CONSIGNES: Modifiez, s'il vous plaît, la partie qui s'ouvre sur la ligne contenant « Given: Click the green arrow prompt symbol » et se ferme sur celle contenant « pos(276,286) ». Réécrivez ces lignes en remplaçant « Ascending » par « Descending », sans rien changer d'autre.

·····

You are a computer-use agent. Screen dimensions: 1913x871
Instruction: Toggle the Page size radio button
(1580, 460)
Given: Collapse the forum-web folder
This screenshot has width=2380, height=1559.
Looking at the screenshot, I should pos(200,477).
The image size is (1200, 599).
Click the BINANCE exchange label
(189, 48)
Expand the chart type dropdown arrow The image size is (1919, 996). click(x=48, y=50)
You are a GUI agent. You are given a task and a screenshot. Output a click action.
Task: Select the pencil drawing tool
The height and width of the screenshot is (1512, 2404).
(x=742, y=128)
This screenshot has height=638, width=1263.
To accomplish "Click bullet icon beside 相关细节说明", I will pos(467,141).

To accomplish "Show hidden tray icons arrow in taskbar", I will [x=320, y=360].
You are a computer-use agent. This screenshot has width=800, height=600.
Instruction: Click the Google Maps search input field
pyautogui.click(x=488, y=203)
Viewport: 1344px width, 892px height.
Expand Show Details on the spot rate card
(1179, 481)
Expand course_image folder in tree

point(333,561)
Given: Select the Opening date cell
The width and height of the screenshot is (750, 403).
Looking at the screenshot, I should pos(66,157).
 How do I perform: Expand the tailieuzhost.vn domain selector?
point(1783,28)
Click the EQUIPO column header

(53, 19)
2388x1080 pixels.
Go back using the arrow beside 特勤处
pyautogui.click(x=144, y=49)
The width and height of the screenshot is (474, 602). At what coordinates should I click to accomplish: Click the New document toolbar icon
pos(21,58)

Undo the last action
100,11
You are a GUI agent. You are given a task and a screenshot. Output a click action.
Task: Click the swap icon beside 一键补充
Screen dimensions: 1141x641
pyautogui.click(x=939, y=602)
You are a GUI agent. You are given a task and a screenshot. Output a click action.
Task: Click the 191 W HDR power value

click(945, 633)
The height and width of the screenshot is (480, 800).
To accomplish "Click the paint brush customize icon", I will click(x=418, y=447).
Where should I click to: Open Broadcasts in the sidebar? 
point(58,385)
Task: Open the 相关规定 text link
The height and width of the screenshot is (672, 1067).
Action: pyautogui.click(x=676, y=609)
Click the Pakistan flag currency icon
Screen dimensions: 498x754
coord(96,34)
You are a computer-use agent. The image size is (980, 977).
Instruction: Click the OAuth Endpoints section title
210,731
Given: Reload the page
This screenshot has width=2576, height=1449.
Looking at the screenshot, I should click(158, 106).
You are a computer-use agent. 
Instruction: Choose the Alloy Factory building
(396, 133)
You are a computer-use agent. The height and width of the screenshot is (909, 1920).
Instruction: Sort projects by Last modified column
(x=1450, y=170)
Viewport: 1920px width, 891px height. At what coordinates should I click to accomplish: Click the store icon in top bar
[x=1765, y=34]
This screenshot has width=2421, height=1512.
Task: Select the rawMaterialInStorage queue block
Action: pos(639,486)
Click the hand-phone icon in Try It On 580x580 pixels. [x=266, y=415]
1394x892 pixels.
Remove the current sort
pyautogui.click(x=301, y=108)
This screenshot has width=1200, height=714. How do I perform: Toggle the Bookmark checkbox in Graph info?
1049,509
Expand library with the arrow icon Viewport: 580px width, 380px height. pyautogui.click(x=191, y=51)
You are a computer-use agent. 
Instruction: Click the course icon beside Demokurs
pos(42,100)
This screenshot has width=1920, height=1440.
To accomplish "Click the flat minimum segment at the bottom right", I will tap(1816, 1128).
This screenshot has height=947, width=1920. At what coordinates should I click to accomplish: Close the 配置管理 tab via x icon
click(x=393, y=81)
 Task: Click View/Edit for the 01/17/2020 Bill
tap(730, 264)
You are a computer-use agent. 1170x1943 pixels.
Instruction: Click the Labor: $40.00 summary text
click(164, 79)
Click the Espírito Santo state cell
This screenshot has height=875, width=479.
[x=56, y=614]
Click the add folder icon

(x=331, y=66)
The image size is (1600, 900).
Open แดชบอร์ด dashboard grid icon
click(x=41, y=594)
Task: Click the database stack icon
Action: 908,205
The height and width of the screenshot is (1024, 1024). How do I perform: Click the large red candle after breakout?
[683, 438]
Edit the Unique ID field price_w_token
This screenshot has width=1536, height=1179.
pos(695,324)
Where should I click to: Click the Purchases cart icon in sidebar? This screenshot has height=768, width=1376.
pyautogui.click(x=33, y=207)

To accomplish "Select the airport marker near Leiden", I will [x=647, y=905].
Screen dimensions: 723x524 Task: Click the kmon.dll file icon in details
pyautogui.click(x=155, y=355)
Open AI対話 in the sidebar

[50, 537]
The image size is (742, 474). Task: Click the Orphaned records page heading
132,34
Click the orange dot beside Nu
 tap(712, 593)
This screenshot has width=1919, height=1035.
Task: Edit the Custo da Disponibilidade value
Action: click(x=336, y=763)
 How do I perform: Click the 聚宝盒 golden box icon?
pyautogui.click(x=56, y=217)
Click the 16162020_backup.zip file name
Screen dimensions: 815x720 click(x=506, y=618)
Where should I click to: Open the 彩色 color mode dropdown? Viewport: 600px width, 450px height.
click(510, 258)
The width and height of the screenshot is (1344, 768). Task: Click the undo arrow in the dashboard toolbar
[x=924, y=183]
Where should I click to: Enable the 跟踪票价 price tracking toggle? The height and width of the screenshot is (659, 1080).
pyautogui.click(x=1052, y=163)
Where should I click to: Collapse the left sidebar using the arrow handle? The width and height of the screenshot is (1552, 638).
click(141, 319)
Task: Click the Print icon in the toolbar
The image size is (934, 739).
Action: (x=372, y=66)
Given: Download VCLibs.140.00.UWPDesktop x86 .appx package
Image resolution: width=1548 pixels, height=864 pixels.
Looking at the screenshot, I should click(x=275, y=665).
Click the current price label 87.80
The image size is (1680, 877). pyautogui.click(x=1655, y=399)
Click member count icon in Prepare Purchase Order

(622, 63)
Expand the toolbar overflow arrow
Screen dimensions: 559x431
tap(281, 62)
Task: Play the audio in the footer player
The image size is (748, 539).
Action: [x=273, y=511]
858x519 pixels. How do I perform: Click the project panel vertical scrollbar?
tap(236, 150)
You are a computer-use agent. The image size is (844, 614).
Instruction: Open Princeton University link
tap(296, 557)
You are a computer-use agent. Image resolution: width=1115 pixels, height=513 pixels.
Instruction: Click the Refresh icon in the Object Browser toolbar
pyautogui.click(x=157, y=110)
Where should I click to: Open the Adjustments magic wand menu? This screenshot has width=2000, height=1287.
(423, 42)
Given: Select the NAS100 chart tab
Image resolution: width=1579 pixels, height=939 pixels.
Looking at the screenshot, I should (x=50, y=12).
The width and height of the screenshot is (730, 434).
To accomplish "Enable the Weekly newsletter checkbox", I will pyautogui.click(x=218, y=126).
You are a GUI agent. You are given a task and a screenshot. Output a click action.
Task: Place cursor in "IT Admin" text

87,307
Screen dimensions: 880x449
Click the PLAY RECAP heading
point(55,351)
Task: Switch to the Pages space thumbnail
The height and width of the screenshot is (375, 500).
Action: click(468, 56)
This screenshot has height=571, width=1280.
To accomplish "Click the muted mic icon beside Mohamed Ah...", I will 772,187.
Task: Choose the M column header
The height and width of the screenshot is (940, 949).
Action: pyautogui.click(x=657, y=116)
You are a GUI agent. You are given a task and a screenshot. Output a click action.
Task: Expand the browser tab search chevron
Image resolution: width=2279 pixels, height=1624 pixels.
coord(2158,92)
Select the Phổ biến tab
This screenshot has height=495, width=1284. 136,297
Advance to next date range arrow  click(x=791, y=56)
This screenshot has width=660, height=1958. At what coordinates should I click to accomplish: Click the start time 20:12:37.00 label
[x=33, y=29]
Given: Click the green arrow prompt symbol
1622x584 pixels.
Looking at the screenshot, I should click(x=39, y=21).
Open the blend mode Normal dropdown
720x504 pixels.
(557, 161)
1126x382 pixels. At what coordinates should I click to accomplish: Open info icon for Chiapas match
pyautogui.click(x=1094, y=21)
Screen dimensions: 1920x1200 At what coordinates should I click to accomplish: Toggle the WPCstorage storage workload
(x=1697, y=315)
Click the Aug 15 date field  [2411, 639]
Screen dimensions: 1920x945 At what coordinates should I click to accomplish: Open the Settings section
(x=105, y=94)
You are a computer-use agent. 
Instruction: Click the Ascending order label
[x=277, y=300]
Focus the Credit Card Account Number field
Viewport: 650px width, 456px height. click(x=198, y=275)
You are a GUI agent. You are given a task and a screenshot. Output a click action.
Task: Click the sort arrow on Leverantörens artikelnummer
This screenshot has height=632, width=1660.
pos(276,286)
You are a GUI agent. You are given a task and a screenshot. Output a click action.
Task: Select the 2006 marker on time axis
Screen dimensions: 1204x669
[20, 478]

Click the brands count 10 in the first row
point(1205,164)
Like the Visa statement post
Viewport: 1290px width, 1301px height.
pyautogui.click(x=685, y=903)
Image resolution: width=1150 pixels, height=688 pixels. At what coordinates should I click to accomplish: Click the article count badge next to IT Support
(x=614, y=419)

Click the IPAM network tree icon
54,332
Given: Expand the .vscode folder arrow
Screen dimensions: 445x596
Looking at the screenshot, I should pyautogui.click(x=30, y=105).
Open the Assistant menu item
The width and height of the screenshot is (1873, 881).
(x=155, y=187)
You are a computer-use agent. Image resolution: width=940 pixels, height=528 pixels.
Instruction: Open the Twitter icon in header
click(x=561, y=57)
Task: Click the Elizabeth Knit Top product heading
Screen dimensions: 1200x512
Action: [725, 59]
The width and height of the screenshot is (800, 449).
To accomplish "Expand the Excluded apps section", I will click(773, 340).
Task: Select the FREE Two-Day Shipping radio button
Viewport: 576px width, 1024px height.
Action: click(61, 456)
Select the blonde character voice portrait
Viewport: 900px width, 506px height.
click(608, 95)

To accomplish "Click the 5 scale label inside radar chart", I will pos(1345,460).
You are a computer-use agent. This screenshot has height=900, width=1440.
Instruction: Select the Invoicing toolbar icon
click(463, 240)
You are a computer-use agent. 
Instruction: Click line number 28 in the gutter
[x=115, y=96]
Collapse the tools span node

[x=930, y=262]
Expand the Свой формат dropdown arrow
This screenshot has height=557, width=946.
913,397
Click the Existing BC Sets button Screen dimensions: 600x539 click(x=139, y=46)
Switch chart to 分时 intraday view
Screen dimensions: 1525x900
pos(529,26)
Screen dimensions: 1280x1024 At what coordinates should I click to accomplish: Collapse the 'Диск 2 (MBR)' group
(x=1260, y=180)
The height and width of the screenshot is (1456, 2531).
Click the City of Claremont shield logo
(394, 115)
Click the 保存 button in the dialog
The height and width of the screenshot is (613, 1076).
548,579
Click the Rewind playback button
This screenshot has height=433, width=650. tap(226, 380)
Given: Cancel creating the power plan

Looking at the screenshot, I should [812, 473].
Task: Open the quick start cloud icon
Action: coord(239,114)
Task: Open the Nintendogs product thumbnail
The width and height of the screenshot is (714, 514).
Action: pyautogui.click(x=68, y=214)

·····

SOLUTION DU PROBLÈME:
Given: Click the green arrow prompt symbol
1622x584 pixels.
Looking at the screenshot, I should click(x=39, y=21).
Open the blend mode Normal dropdown
720x504 pixels.
(557, 161)
1126x382 pixels. At what coordinates should I click to accomplish: Open info icon for Chiapas match
pyautogui.click(x=1094, y=21)
Screen dimensions: 1920x1200 At what coordinates should I click to accomplish: Toggle the WPCstorage storage workload
(x=1697, y=315)
Click the Aug 15 date field  [2411, 639]
Screen dimensions: 1920x945 At what coordinates should I click to accomplish: Open the Settings section
(x=105, y=94)
You are a computer-use agent. 
Instruction: Click the Descending order label
[x=277, y=300]
Focus the Credit Card Account Number field
Viewport: 650px width, 456px height. click(x=198, y=275)
You are a GUI agent. You are given a task and a screenshot. Output a click action.
Task: Click the sort arrow on Leverantörens artikelnummer
This screenshot has height=632, width=1660.
pos(276,286)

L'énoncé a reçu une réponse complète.